With that being said let's get on to the list...

 

Using the cliche "Top 10" countdown, here are some reasons why our family (and others) do not celebrate Christmas. Thanks to JD Hudgens for asking the question and inspiring this article and to Scott Ashley for his original expression of some of the points below.

 

 

10. Christmas of today is driven by materialism.

Try this test and see which causes the greatest uproar in your home:

a) Tell your spouse and kids that none of you are going to church or putting up the crèche/nativity display this year for Christmas.

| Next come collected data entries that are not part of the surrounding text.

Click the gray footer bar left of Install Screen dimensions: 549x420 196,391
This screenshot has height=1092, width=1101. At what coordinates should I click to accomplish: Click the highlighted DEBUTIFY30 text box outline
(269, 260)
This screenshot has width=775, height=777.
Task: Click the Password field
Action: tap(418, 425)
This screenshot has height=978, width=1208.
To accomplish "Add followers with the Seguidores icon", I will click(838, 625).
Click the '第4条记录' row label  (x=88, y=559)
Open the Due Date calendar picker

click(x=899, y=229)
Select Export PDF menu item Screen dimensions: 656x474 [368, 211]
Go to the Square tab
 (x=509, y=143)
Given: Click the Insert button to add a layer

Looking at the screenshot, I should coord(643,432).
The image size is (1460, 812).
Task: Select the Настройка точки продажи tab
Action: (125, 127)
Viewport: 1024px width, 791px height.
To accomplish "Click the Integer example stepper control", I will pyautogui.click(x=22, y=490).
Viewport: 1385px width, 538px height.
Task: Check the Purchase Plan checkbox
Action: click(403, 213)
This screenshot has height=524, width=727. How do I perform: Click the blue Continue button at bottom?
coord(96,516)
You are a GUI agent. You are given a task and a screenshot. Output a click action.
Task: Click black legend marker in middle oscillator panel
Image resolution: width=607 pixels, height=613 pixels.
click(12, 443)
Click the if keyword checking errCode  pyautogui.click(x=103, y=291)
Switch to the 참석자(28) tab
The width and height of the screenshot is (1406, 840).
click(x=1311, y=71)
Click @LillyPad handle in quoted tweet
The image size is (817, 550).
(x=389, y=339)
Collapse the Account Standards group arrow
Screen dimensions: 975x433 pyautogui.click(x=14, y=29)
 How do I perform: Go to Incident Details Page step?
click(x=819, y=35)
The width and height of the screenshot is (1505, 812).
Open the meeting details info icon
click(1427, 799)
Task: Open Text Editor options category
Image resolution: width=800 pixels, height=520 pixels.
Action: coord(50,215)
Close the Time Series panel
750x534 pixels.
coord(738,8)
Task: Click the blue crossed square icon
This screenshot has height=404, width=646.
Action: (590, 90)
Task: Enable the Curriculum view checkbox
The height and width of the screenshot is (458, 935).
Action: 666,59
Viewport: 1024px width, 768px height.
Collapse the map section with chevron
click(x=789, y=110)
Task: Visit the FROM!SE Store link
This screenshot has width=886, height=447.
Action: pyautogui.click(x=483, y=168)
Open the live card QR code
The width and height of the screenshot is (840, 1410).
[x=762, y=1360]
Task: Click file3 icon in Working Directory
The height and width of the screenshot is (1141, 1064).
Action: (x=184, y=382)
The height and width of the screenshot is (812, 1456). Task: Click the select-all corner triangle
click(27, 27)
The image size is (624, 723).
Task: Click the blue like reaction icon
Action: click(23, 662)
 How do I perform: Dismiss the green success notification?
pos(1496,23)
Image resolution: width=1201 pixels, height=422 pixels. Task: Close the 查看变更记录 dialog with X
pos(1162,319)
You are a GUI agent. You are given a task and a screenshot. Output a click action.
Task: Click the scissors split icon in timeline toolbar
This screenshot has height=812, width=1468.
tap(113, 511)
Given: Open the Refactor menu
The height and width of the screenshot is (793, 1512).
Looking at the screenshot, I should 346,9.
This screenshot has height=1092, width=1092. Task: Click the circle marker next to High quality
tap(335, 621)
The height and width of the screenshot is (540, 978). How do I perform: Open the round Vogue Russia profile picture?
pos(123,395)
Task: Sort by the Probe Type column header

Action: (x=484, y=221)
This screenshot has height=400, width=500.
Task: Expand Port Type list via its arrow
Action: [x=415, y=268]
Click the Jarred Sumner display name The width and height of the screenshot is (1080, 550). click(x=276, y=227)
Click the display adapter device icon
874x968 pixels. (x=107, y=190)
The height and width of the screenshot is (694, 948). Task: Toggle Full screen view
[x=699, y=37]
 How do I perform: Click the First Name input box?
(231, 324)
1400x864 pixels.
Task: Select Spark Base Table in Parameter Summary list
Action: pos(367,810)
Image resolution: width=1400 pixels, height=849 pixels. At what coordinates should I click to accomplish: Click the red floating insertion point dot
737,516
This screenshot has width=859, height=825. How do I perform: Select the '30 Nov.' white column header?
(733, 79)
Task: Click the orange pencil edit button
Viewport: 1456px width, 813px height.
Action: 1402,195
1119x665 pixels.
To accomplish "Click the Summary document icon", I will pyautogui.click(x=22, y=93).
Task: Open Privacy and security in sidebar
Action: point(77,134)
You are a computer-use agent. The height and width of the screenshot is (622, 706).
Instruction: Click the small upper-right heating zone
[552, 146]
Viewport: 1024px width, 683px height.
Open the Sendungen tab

b) Tell your spouse and kids that none of you are going to put up a Christmas tree/lights/decorations or receive Christmas gifts this year.

This question reveals the true focus of Christmas (especially for children): materialism. Christmas is primarily about getting stuff.

In contrast, Scripture tells us:

Then Jesus said to His disciples, "If anyone wishes to come after Me, he must deny himself, and take up his cross and follow Me." (Matthew 16:24)

 

9. Christmas is a traditional Catholic celebration.

Modern-day Christmas (i.e. Christ's Mass) is Roman Catholic in its origins and is often attributed to the 4th-century pope, Constantine: http://www.newadvent.org/cathen/03724b.htm

While we have nothing against Catholics as individuals, we aren't Catholic and don't participate in Catholic celebrations.

 

8. Christmas traditions are recycled pagan celebrations.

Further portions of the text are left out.